_Your objective_. Every line in the records below that holds "item" must be identified and copied.

_Data_.
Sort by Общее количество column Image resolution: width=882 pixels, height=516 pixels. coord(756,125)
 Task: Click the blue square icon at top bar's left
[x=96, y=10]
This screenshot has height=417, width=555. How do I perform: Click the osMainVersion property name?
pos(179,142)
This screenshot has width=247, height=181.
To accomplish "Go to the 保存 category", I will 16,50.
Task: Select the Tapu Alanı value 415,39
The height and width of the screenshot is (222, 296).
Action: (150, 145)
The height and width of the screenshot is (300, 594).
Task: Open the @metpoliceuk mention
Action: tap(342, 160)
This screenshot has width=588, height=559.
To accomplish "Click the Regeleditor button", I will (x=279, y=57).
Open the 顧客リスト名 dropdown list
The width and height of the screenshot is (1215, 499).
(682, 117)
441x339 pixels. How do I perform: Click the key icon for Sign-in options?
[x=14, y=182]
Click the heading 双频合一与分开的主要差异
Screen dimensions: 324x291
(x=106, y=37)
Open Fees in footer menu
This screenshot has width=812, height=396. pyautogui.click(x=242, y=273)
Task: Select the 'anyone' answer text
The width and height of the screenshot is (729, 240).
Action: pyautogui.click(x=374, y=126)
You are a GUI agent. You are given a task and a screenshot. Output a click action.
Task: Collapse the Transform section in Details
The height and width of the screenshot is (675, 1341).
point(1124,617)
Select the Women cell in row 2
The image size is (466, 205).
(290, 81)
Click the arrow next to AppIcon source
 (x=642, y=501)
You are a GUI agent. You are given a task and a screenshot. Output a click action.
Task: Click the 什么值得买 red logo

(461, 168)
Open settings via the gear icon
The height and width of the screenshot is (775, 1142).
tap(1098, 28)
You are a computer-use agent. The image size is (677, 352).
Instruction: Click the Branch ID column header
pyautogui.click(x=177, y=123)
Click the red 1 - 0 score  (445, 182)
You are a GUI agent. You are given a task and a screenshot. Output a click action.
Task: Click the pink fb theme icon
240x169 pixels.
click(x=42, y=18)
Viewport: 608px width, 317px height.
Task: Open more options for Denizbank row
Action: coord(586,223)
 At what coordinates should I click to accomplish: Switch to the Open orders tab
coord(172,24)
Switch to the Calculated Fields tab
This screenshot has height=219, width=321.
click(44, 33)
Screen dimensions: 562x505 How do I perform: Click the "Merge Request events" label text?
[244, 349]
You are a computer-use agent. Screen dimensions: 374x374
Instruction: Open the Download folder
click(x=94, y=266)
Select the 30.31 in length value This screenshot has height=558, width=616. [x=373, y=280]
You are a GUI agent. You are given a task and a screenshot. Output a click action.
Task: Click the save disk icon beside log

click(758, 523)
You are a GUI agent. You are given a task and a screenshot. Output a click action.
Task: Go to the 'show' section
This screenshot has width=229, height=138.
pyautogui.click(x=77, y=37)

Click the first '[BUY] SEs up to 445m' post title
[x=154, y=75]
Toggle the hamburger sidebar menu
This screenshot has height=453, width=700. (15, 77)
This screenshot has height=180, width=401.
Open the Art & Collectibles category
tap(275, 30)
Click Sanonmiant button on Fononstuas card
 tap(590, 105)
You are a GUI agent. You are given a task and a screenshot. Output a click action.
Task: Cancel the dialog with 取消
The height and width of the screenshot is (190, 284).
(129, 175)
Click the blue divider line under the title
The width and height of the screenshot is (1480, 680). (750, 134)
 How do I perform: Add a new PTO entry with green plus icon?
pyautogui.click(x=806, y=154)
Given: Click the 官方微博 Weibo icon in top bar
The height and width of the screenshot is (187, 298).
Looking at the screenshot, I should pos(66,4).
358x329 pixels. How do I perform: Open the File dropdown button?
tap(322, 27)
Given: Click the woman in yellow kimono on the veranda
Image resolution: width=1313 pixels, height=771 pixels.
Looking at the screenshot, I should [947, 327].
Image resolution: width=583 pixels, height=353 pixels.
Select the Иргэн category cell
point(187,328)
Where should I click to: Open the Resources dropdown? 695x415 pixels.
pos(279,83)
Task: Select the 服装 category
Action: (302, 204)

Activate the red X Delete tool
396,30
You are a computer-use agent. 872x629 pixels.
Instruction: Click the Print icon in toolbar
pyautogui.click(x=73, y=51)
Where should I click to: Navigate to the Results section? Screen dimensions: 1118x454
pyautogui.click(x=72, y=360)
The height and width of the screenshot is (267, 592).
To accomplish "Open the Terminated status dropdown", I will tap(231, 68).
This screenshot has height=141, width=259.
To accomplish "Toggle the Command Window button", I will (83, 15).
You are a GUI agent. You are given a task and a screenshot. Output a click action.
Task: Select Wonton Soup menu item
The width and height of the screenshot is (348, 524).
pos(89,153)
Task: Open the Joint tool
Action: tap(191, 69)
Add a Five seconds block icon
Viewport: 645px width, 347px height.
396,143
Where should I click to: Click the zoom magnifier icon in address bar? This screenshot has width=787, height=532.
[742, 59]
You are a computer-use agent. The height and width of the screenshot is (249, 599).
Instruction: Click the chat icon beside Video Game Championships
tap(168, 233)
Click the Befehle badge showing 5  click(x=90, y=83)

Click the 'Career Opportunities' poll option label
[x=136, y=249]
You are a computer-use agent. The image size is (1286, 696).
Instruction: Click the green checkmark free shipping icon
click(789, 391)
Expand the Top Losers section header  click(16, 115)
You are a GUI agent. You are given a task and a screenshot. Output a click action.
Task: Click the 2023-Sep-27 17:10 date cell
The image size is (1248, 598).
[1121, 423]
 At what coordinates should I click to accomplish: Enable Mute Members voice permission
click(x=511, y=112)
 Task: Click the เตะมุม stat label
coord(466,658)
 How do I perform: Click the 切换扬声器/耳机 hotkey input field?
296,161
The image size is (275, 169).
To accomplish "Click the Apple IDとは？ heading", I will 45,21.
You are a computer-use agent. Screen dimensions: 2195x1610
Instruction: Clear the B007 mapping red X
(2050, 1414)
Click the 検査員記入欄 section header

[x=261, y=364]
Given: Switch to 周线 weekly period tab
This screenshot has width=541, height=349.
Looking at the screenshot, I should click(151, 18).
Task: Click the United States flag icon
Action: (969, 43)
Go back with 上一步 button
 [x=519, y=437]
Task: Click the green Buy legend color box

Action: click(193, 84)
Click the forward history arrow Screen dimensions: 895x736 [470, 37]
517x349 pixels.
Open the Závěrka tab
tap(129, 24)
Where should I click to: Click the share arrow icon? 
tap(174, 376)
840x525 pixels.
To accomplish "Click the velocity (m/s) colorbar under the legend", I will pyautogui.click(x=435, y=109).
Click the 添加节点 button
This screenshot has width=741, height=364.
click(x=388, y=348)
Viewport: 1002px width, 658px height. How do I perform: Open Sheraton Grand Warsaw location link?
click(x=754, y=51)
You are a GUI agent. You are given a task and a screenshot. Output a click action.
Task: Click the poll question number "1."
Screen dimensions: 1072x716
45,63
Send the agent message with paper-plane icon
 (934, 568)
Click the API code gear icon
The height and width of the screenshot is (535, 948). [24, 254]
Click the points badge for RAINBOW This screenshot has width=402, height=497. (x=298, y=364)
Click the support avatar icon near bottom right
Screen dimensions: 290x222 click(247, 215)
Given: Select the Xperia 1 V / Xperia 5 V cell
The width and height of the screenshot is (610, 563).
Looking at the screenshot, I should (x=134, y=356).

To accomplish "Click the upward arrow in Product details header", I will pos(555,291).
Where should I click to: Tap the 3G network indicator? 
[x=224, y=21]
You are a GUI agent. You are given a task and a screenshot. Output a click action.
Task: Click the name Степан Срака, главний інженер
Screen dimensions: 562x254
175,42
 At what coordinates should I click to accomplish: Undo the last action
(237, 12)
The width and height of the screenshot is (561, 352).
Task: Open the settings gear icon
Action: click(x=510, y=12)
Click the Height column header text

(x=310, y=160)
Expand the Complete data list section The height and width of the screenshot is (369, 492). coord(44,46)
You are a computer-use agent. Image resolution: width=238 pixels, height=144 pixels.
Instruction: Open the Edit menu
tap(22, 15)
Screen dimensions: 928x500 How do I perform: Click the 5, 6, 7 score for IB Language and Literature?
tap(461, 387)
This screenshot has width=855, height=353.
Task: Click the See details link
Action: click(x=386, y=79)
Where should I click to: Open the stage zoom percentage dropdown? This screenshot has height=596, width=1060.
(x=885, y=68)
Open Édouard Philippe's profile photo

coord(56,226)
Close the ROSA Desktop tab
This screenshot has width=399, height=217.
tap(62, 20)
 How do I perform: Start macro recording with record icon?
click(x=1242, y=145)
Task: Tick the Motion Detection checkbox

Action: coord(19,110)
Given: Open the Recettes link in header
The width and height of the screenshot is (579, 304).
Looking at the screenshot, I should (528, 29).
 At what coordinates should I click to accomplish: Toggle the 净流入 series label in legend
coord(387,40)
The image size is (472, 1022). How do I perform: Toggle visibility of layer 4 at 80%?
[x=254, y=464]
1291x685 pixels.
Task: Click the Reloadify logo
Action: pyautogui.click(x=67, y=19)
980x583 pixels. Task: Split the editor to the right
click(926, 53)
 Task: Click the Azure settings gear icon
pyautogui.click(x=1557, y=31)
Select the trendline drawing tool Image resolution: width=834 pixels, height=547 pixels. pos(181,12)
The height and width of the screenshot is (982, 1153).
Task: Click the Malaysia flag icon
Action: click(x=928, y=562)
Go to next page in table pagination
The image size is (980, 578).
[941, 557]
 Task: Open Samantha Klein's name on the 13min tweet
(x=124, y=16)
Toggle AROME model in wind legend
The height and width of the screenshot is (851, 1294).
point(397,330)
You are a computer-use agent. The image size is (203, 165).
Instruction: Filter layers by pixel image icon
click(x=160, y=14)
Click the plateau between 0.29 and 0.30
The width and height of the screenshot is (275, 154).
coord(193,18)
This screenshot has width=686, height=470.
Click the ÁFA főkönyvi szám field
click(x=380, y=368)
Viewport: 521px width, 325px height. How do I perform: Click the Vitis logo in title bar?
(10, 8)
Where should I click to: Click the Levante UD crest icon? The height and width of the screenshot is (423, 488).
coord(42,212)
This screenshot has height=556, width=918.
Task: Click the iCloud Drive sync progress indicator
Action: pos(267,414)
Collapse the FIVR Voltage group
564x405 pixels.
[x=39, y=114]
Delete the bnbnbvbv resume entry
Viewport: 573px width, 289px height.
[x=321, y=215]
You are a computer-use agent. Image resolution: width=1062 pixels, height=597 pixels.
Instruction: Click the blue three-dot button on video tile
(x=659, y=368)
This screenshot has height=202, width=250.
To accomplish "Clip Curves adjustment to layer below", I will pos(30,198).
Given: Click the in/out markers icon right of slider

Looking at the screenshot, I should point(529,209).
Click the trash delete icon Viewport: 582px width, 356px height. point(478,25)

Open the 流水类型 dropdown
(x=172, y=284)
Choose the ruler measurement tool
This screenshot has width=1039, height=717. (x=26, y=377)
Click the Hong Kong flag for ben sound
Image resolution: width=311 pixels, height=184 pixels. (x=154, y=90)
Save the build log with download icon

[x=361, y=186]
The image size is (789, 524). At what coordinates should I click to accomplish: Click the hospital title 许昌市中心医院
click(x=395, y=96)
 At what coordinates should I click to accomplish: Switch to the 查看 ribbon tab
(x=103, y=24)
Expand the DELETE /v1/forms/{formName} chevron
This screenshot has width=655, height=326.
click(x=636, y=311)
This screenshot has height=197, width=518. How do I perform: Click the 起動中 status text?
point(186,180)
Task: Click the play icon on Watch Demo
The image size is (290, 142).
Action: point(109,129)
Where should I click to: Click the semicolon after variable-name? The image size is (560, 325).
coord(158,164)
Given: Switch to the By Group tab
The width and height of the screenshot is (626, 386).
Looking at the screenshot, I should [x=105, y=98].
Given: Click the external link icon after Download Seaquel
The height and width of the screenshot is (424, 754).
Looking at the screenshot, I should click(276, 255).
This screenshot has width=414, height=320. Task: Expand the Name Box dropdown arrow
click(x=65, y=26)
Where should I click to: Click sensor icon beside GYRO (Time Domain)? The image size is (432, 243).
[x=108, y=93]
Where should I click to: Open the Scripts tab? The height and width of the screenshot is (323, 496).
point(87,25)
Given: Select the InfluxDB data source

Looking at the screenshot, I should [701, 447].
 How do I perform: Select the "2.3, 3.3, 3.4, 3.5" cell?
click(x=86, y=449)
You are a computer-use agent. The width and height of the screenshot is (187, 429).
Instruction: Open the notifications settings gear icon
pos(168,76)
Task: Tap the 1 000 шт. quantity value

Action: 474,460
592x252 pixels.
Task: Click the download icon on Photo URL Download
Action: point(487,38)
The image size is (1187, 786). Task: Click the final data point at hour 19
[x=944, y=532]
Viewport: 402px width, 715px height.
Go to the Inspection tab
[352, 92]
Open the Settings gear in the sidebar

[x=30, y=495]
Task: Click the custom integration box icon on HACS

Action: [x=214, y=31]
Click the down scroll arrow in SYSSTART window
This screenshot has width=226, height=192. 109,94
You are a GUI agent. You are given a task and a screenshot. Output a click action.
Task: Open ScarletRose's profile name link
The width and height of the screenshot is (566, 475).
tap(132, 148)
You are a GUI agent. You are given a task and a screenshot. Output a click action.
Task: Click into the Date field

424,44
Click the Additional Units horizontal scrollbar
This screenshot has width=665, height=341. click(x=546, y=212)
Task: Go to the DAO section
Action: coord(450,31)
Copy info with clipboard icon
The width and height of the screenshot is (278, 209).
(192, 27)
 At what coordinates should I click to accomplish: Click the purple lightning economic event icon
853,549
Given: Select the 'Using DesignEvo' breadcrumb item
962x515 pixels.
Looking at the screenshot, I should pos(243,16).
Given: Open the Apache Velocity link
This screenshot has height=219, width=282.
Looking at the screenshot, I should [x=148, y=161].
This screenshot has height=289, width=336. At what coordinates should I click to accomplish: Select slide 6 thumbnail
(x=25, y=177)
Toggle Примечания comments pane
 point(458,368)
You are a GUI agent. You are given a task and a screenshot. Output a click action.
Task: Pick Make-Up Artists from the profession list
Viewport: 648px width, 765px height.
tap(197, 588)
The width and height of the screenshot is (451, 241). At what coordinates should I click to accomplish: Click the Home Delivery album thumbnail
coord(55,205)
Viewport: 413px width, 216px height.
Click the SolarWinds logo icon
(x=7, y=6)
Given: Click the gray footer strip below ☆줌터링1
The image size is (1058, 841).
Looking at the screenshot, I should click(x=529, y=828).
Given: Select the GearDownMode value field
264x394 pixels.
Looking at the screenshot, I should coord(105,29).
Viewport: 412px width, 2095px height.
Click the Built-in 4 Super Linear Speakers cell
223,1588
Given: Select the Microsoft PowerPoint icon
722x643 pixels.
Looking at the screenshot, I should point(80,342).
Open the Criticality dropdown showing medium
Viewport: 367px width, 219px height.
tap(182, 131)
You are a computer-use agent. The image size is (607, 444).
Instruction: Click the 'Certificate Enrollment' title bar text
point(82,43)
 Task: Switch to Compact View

_Solution to the problem_.
Task: Select Wonton Soup menu item
Given: Select the 'Using DesignEvo' breadcrumb item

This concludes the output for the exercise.